Gallimard,lien janvier 2025, 128 pages, 17 euros

Au milieu du siècle dernier, à New York, un jeune peintre désespère de sa vie et de son talent. Un soir de Noël, tandis que la neige tombe sur la ville, il fait la mystérieuse rencontre d’une enfant, étrangement seule au milieu du parc qui occupe le centre de la cité. Elle lui chante une chanson dont les paroles disent : D’où je viens/Personne ne le sait./Où je vais/Tout s’en va./Le vent se lève,/La vague déferle,/Et personne ne sait./ De cette enfant, de cette femme, de cette enfant devenue femme, le peintre va faire le portrait. S’agit-il d’un fantôme ou bien d’un fantasme ? Sort-elle d’un songe ou alors d’un souvenir ? Où passe la frontière qui sépare le rêve de la réalité et la vérité de la fiction ? À quelle histoire appartiennent les personnages que peint l’artiste ? D’un livre d’autrefois et du film qui en fut adapté, Philippe Forest tire la matière de son nouveau roman. De tableau en tableau, celui-ci prend l’allure singulière et enchantée d’une sorte de conte d’hiver et puis d’été avec lequel l’auteur prolonge et poursuit son œuvre. Personne sans doute, pas même lui, ne sait ce que signifie la mélancolique et féerique idylle qu’elle raconte mais chaque lecteur, depuis presque trente ans, y retrouve un peu du récit de sa vie.Vendredi dernier je suis allée à la Maison de la Poésie écouter Philippe Forest parler de son dernier roman que je venais de lire.

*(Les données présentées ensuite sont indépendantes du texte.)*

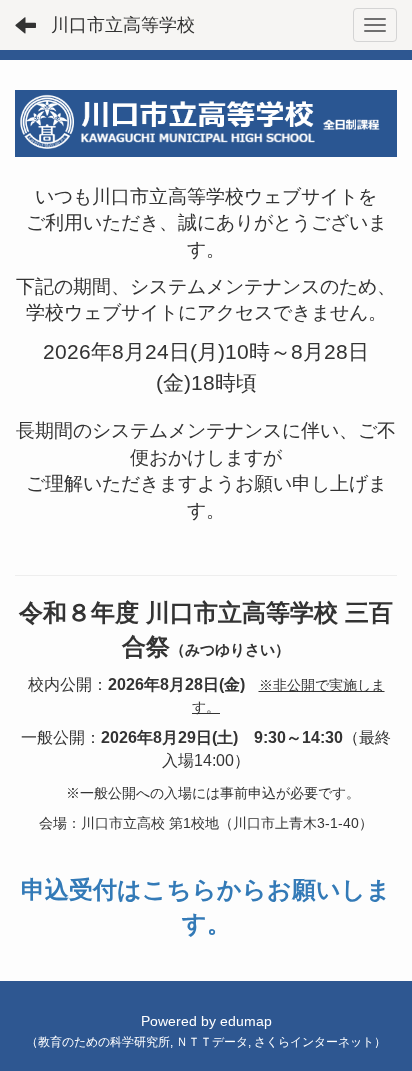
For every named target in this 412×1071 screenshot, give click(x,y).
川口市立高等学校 (123, 25)
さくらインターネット (314, 1042)
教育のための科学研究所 (104, 1042)
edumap (246, 1021)
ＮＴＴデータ (212, 1042)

La présentation n'était pas d'un format habituel : d'abord, dans le noir, la projection sur grand écran des premières images du Portrait de Jennie, film de William Dieterle avec Joseph Cotten et Jennifer Jones (1949) d'après le roman éponyme de Robert Nathan (1940). Un roman oublié. Un film oublié.

Puis l'auteur, seul sur scène et debout comme un conférencier, a lu un chapitre sur deux de son roman (qui en compte quatorze) : ceux qui sont consacrés à des tableaux choisis de peintres américains (fin XIXè, début XXè) exposés au Metropolitan Museum of Art de New York. La projection de reproductions des peintures décrites accompagnait la lecture.

Ensuite, l'entretien sur scène (disposition classique, fauteuils, table basse) mené excellemment par Camille Thomine a porté surtout sur les chapitres “non-lus” de Et personne ne sait : ceux, intercalés avec les chapitres-peintures, où Philippe Forest parle de l'histoire que racontent un vieux roman et un vieux film.

L'histoire (du film, du roman) est celle de la rencontre dans Central Park presque désert, une veille de Noël au début du siècle dernier, d'un jeune peintre new-yorkais désabusé et d'une mystérieuse enfant. Il neige. Elle joue à la marelle, chantonne, toute seule. Ils échangent quelques mots, elle disparaît. Il est persuadé que si il réussit son portrait, il la reverra. Effectivement, au cours de l'année suivante, elle réapparaît et re-disparaît à plusieurs reprises. Bizarrement, à chaque fois le peintre la trouve changée, grandie, passée de la petite enfance à l'adolescence. Il persiste à retoucher le tableau, jusqu'à aboutir à celui d'une jeune femme. Fantasme, hallucination, souvenir ?

“ J'aime les contes de Noël. Je les aime toujours. Même si cela fait bien longtemps désormais que n'ayant plus personne à qui les lire, j'ai cessé de croire en eux. Ceux de Dickens, d'Andersen. Tous les autres. J'ai souvent rêvé d'en écrire un moi-même. En un sens, j'ai toujours essayé. Même si je n'y suis jamais arrivé. J'aurais bien aimé. Je recommence chaque fois que je raconte une histoire. Parfois, je me dis que si j'avais réussi, celle pour qui je l'aurais écrit me serait revenue afin de l'écouter. Un soir de Noël que, les années ayant passé, réunis, nous aurions de nouveau fêté ensemble. Si amère que soit leur morale et désespérée la leçon qu'ils donnent parfois, ils allument une petite lueur au ciel, dans la nuit la plus noire, la plus longue de l'hiver, une vague clarté qui indique dans quelle direction aller et même si ceux qui le suivent savent bien que le chemin qu'ils empruntent, au fond, ne les mènera nulle part. ”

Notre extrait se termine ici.